This thread has been locked.

If you have a related question, please click the "Ask a related question" button in the top right corner. The newly created question will be automatically linked to this question.

MSP432E401Y: Software Crash due to Mutex in CCS/TIRTOS

Part Number: MSP432E401Y
Other Parts Discussed in Thread: SYSBIOS

Hi,

Microcontroller : MSP432E401Y

Using CCS Tool

 

The Software is running smoothly when it is configured to debug mode.

But when we try to configure to release mode after few minutes it is getting hang.

 

We are getting issue from Mutex.

While doing this, I was observing in R0V window. I am attaching the error which popped up.

 

Can anyone please help me to resolve this unexpected behavior.

 

Thanks & Regards

Ashwini Kumar

  • These can be a bit tricky to debug when they just stop. Are you able to:

    1) Suspend debug and see where the code is running - is it stuck somewhere?

    2) Can you see the Task, detailed option in ROV?

    Best regards

    Jim

  • The Software is running smoothly when it is configured to debug mode.

    But when we try to configure to release mode after few minutes it is getting hang.

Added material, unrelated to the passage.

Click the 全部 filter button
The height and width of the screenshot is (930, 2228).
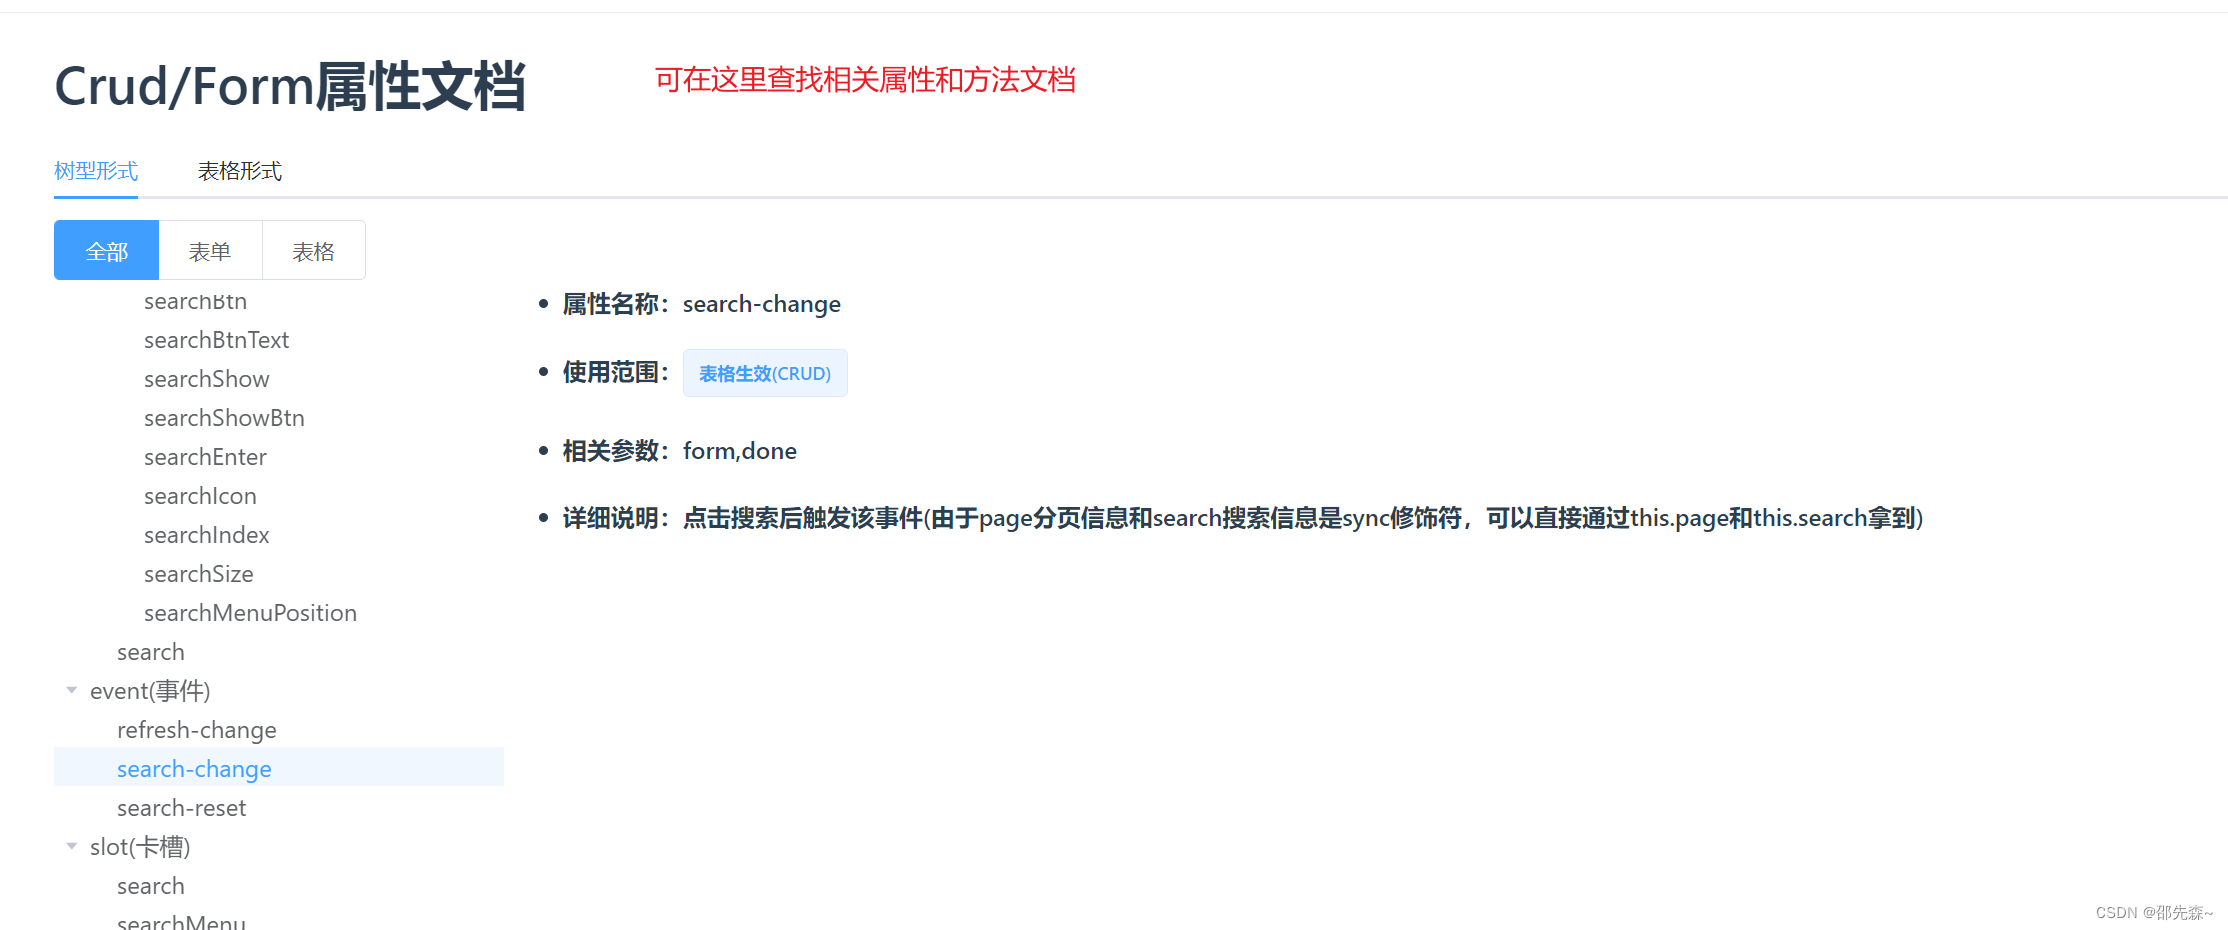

    Please carefully check the differences between the two configurations regarding the build options. Typically the difference is mostly related to optimization (The "release" configuration usually has more optimization enabled, but this can vary depending on the project) but there may be something else missing that is required.

    Thanks

    ki

  • yeah code got stuck in queue.c. I am attaching the image where it got stuck.I was monitoring the task , so got to know from which task it got stuck.

    Then in that task i commented mutex and it started running smoothly. But didnt't understood why this unexpected behaviour.

  • Hi,

    I checked the difference and found the release was having optimization and in dubug no optimization is used.

    When i remove the optimization then in "release build" it works smoothly.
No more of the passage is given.